_PROBLEM REQUIREMENTS_
Gather every line of the data below that contains the string "width", copying each line in full. Treat the match as case-sensitive.

* BEGIN INFORMATION GIVEN *

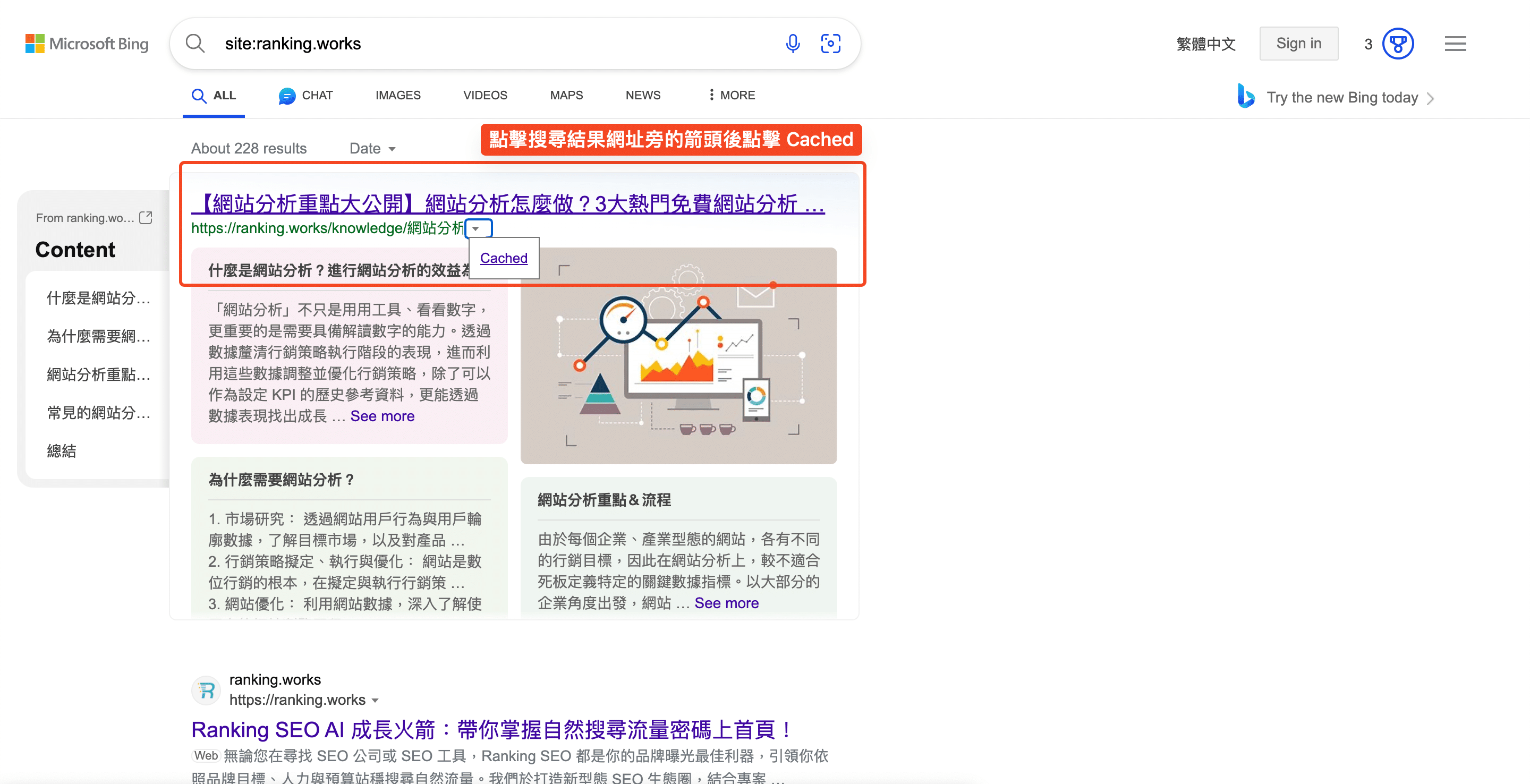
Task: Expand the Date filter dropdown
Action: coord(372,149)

* END INFORMATION GIVEN *
* BEGIN INFORMATION GIVEN *

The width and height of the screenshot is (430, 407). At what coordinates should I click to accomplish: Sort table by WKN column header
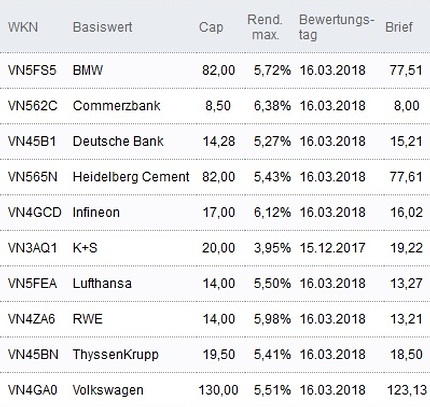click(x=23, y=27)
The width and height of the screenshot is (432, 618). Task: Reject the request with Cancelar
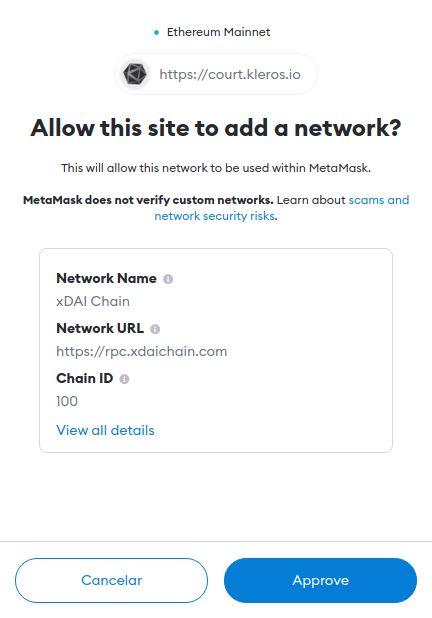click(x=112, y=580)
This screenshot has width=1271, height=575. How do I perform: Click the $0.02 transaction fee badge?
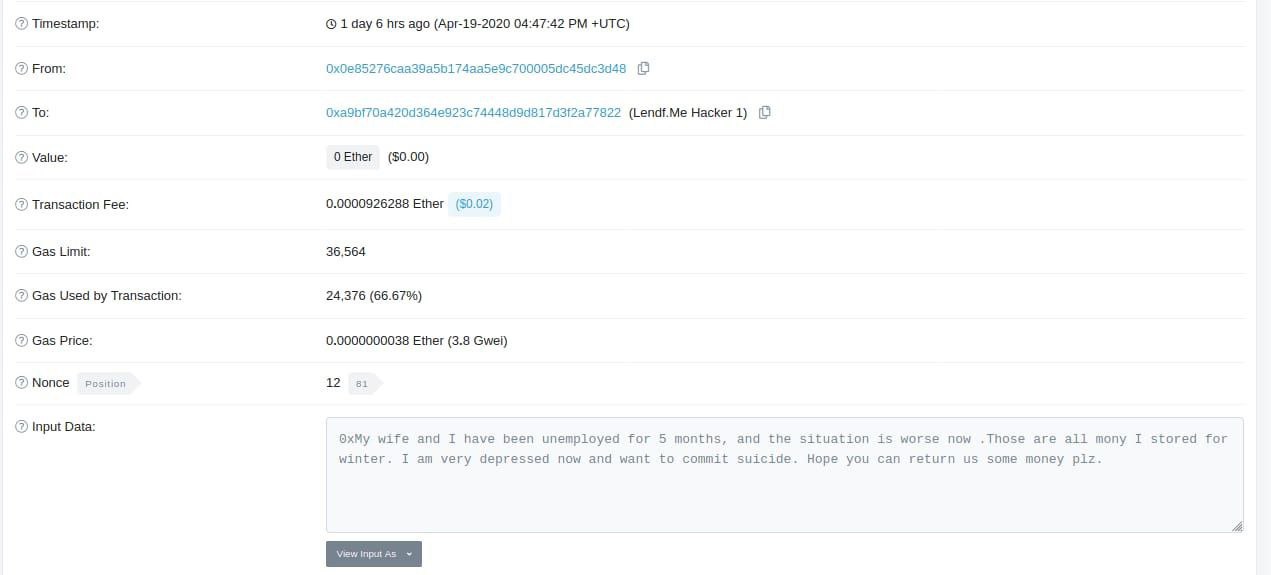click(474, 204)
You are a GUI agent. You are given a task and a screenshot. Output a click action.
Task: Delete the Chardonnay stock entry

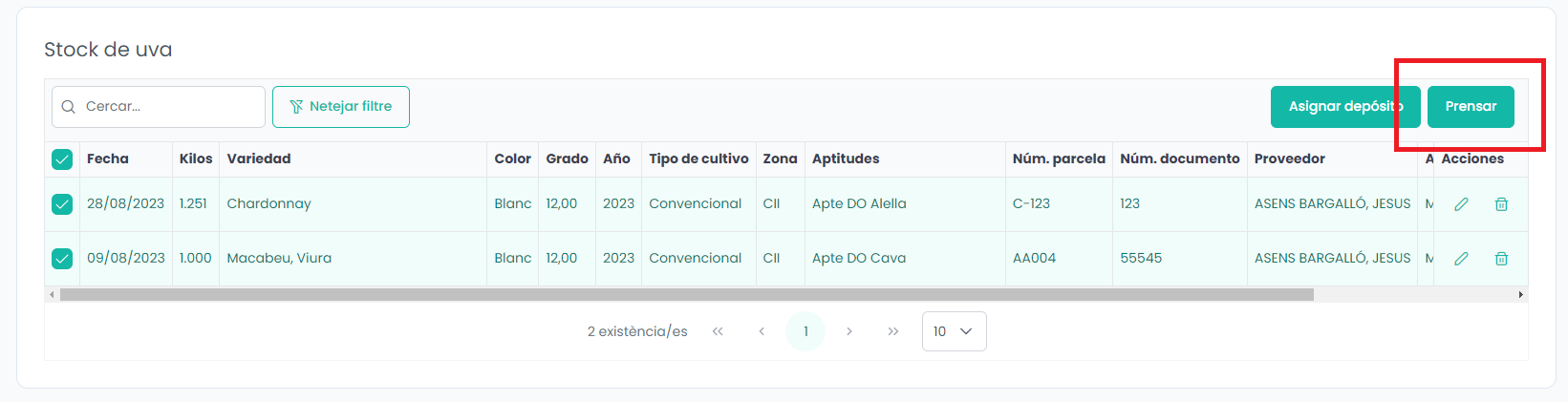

* END INFORMATION GIVEN *

_COMPLETED EXERCISE_
The width and height of the screenshot is (430, 407). At what coordinates should I click to accomplish: Sort table by WKN column header
The width and height of the screenshot is (432, 618). Task: Reject the request with Cancelar
This screenshot has width=1271, height=575. How do I perform: Click the $0.02 transaction fee badge?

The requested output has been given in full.